Speaking of warning flags, while I look at the world quite intellectually and am fairly good at it, really, in ways, it is a weakness. That is the simplest way to approach the world. There is a magic to emotions. We use them to communicate, but I suspect our abilities are relatively rudimentary compared to what is possible. Many impressions I have come in an emotional context. I probably would be considered to have a high EQ or emotional quotient. I can say that because no one really knows what it means more than intuitively. I have taught myself to smile all the time, otherwise I can make people uncomfortable because my emotions care strong enough to be easily sensed and they change rapidly. It eventually makes people around me uncomfortable. More importantly though, I can be sensitive to emotions and can feel the emotional content of memes. The reason I mention this is that ideas that survive in history usually have an emotional content. I look for those, just as I look for anything that other people react to emotionally> It is probably another case of a natural blind spot.
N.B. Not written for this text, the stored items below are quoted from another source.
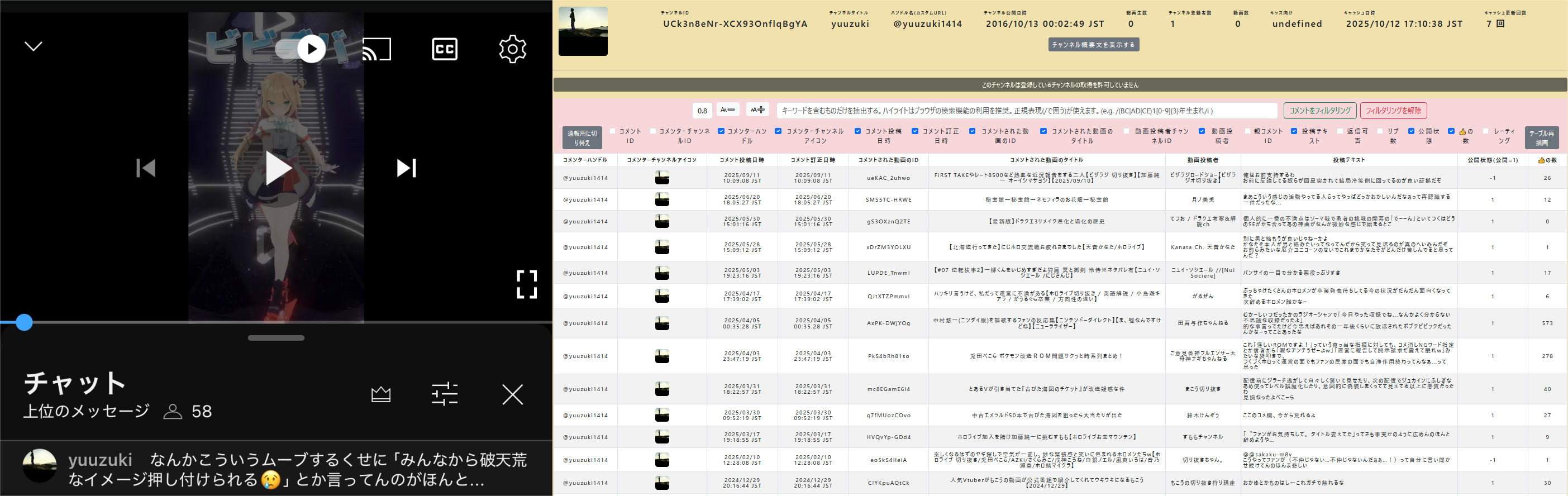Click the フィルタリングを解除 button
Viewport: 1568px width, 496px height.
(1393, 111)
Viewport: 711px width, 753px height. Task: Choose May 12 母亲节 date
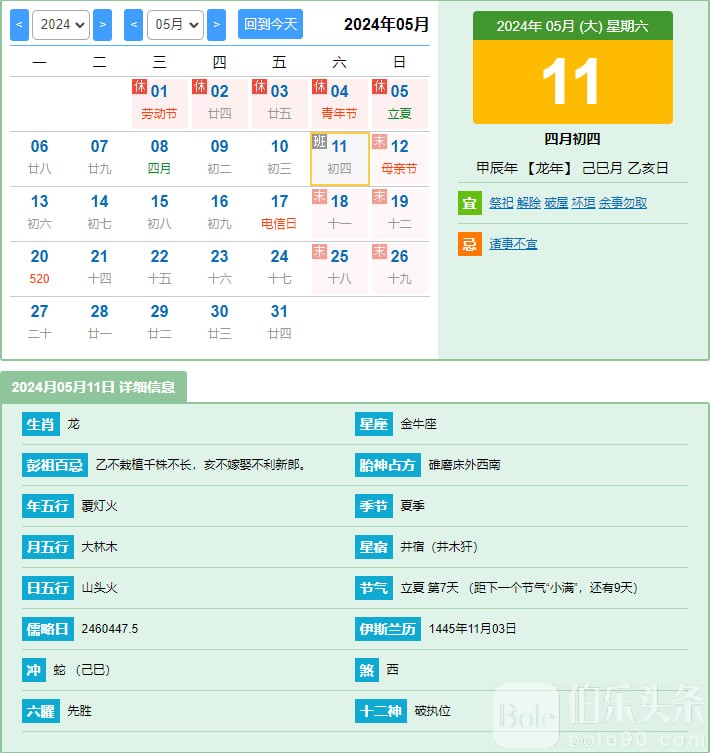click(x=399, y=158)
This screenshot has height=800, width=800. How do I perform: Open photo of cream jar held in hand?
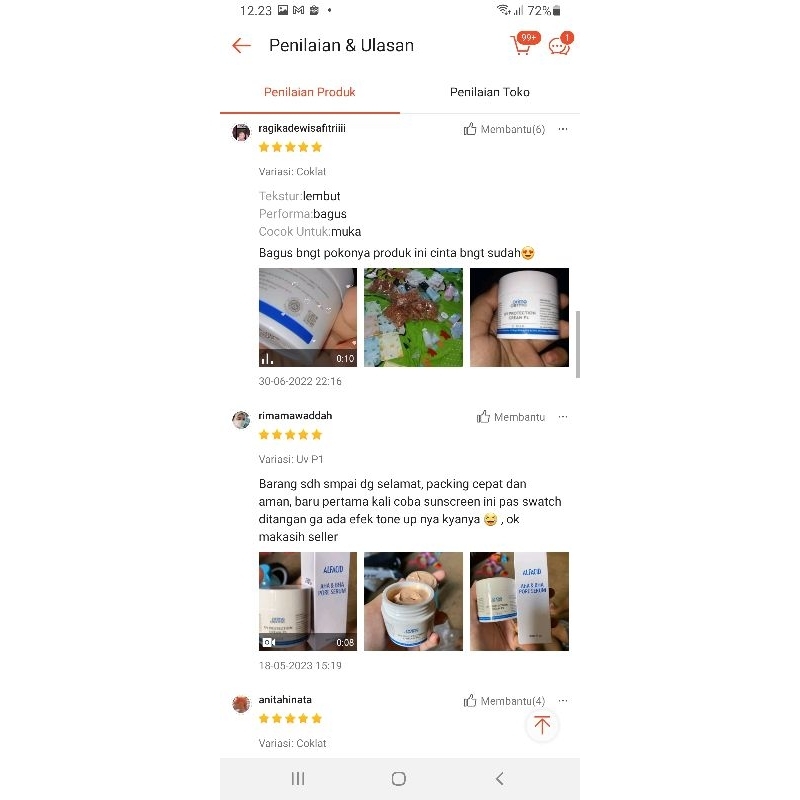[519, 317]
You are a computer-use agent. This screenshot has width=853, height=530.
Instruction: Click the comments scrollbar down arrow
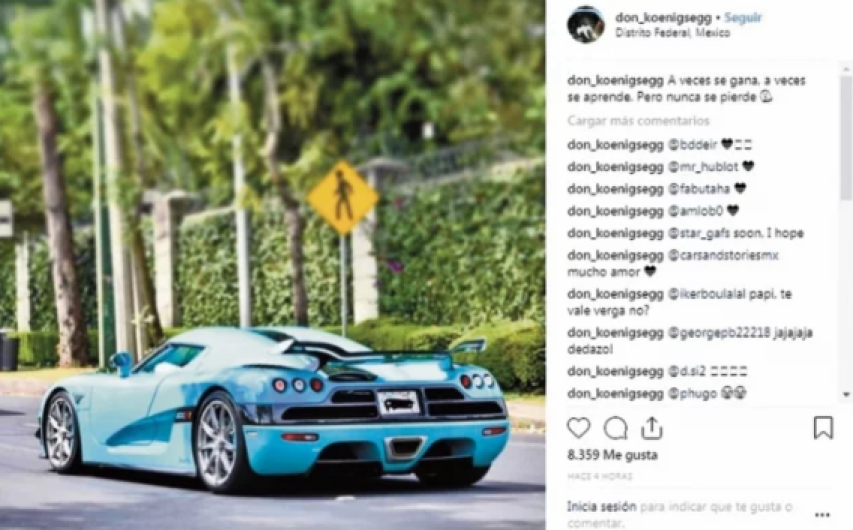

My emotions are strong, so often I only sense strong emotional signs. (oh, I also can pick up on the subtle, but don't usually want to. I don't really want to know too much about most people, because the first thing I usually sense is their loneliness. Humans have a long way to go. We're still pretty weak, limited and unsure at the skills of life in this ecology.) In any case, among the many things I have picked up on that have emotional content, a few belong in this discussion. In the Virtual Reality discussion I mentioned the Life Stone. A recorder of a person's life for when they no longer had a biological body and lived only in virtual reality. The idea came from the concept of a soul. (It also gave me a great idea for some simple, but useful software.) In any case, the idea of a is one that echoes through history with great emotional content that I often sense. Looking at comments in the from ancient Egypt and the Bible it sounds almost as if some superior being made a deal that included at some point giving humans (non-physically normal) recording devices that would be recorders that transported their identity to a virtual reality after the person died. True or false is un-guessable for the usual reasons, but again, together with the other logic the concept is rather reasonable and there are a lot of stories about it.

Now an interesting thing is that if none of this is true, even though strict probability suggests it is, it makes an even better ending for my book. If God and heaven and souls don't exist, then that is the path humans should take. Make heaven. Make God. Make souls. Make more worlds for people to grow and create. Grow and explore. That is the essence of faith and survival both.

As far as religions, this model agrees with basically all of them. In my original examination of virtual reality I predicted war, sex, art and science. It sounds like all the stories of afterlifes are there, Heaven, Valhalla and all the sex you might want.

Right now I am learning from the virtual reality called Second Life. Sure enough, what I have found there is amazing art, socializing, shopping, war, sex and gambling. Everyone is attractive. Everything is beautiful. There is no pain or want. Really, I think I have much more to learn, but it is very revealing of what people are and want. Now many things don't work as satisfyingly in such a limited virtual reality as in real life, such as sex and war. We cannot project our consciousness into it, but I think truthfully that is a surmountable technical problem, then it will be like I described in my original virtual reality essay.